Un successivo accordo, il 15 maggio 2019, riguarda tematiche minori, e tutto sommato irrilevanti. La più interessante è una limatura di circa 150 milioni sul contributo al risanamento della finanza pubblica erariale, ma con l’impegno di Palermo di farsi dire da Roma esattamente come spendere la minor somma richiesta. In pratica, ormai, gli accordi sono semplicemente l’ordinaria amministrazione di una Regione conquistata e commissariata. La Commissione Paritetica umiliata a sancire questi accordini da ragionieri, cento milioni di qua, cento milioni di là, altro che norme di rango costituzionale. Non c’è più nulla da spremere, si galleggia e si procede a vista in mezzo alle macerie. Da questi accordi, peraltro, l’Assemblea è completamente esautorata e chiamata solo a ratificare i provvedimenti di legge conseguenti.
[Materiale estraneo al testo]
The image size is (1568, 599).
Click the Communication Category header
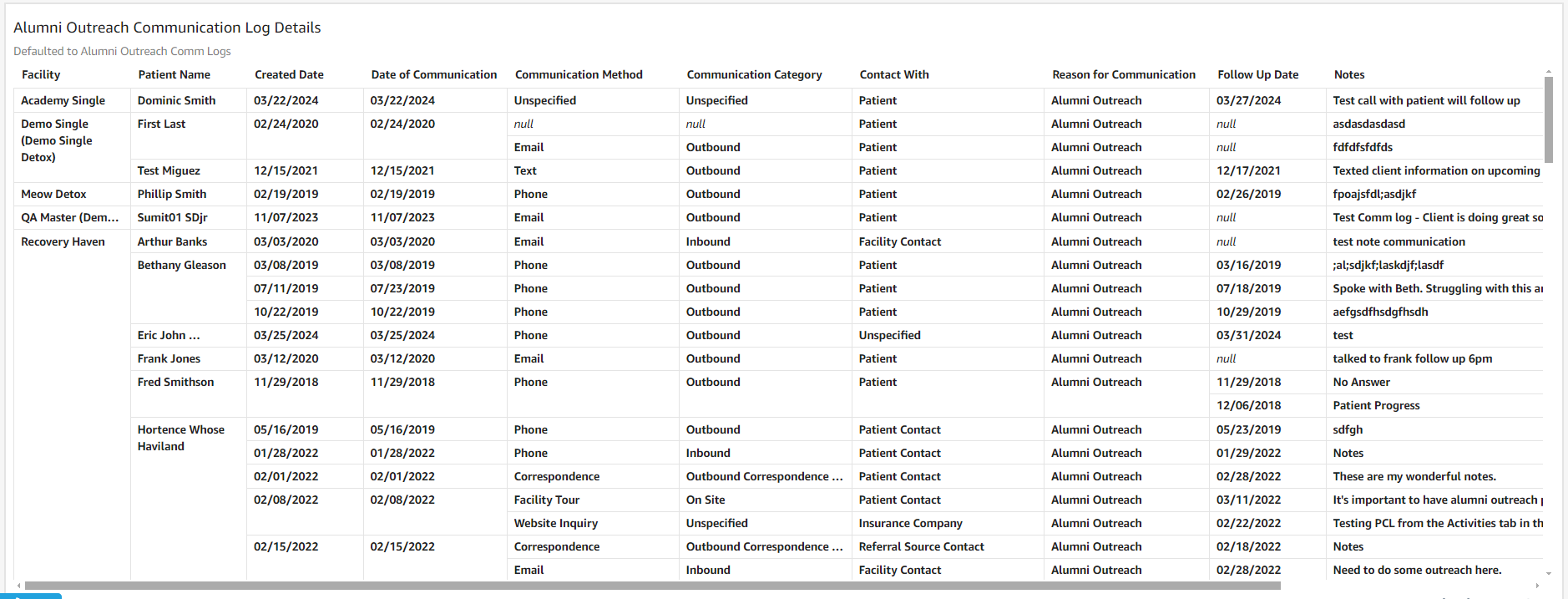(x=754, y=74)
Su queste macerie, nel 2020, si è abbattuta la crisi del Covid. Penso però di avere avvilito abbastanza i miei pochi lettori, e comunque il quadro è ormai abbastanza chiaro e immutato da allora nei suoi elementi essenziali. Comunque, in altri interventi, se necessario, vedremo anche cosa è successo dopo, fino all’attualità.